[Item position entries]

[start]

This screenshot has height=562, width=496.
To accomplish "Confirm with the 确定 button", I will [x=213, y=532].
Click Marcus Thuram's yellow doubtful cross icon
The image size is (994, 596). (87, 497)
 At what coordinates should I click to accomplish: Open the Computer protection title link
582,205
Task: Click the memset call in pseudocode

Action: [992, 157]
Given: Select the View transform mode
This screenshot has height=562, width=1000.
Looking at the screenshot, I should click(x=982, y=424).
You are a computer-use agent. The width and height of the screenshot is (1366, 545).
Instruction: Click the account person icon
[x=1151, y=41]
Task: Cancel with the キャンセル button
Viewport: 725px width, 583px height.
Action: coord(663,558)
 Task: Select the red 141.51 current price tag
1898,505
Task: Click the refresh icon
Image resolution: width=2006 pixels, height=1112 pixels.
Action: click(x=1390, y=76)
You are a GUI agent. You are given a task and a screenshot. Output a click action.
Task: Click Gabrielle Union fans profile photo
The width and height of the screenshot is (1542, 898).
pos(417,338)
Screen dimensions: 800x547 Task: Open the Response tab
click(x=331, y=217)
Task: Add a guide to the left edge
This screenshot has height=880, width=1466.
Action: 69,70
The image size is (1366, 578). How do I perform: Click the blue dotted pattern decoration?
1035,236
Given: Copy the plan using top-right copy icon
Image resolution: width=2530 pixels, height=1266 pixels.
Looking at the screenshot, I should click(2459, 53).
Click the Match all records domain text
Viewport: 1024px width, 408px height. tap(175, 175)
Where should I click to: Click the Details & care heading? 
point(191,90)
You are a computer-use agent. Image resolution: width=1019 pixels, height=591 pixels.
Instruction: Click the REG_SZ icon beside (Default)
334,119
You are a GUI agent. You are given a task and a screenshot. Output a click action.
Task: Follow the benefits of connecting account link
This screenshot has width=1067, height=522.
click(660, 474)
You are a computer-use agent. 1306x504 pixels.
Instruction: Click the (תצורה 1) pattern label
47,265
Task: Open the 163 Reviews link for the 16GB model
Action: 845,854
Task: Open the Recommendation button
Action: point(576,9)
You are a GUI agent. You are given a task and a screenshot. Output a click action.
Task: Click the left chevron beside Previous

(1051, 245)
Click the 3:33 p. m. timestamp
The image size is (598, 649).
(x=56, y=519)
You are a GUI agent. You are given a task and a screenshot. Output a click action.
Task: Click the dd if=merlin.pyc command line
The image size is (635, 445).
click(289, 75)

[end]

# GIVEN TASK:
Rewrite all the records with "GUI agent" swapped for "desktop agent" each time it appears, keeping everything else the same.

# COMPLETE ANSWER:
This screenshot has height=562, width=496.
To accomplish "Confirm with the 确定 button", I will [x=213, y=532].
Click Marcus Thuram's yellow doubtful cross icon
The image size is (994, 596). (87, 497)
 At what coordinates should I click to accomplish: Open the Computer protection title link
582,205
Task: Click the memset call in pseudocode

Action: [992, 157]
Given: Select the View transform mode
This screenshot has height=562, width=1000.
Looking at the screenshot, I should click(x=982, y=424).
You are a computer-use agent. The width and height of the screenshot is (1366, 545).
Instruction: Click the account person icon
[x=1151, y=41]
Task: Cancel with the キャンセル button
Viewport: 725px width, 583px height.
Action: coord(663,558)
 Task: Select the red 141.51 current price tag
1898,505
Task: Click the refresh icon
Image resolution: width=2006 pixels, height=1112 pixels.
Action: click(x=1390, y=76)
You are a desktop agent. You are given a task and a screenshot. Output a click action.
Task: Click Gabrielle Union fans profile photo
The width and height of the screenshot is (1542, 898).
pos(417,338)
Screen dimensions: 800x547 Task: Open the Response tab
click(x=331, y=217)
Task: Add a guide to the left edge
This screenshot has height=880, width=1466.
Action: 69,70
The image size is (1366, 578). How do I perform: Click the blue dotted pattern decoration?
1035,236
Given: Copy the plan using top-right copy icon
Image resolution: width=2530 pixels, height=1266 pixels.
Looking at the screenshot, I should click(2459, 53).
Click the Match all records domain text
Viewport: 1024px width, 408px height. tap(175, 175)
Where should I click to: Click the Details & care heading? 
point(191,90)
You are a computer-use agent. Image resolution: width=1019 pixels, height=591 pixels.
Instruction: Click the REG_SZ icon beside (Default)
334,119
You are a desktop agent. You are given a task and a screenshot. Output a click action.
Task: Follow the benefits of connecting account link
This screenshot has width=1067, height=522.
click(660, 474)
You are a computer-use agent. 1306x504 pixels.
Instruction: Click the (תצורה 1) pattern label
47,265
Task: Open the 163 Reviews link for the 16GB model
Action: 845,854
Task: Open the Recommendation button
Action: point(576,9)
You are a desktop agent. You are given a task and a screenshot. Output a click action.
Task: Click the left chevron beside Previous

(1051, 245)
Click the 3:33 p. m. timestamp
The image size is (598, 649).
(x=56, y=519)
You are a desktop agent. You are given a task and a screenshot. Output a click action.
Task: Click the dd if=merlin.pyc command line
The image size is (635, 445).
click(289, 75)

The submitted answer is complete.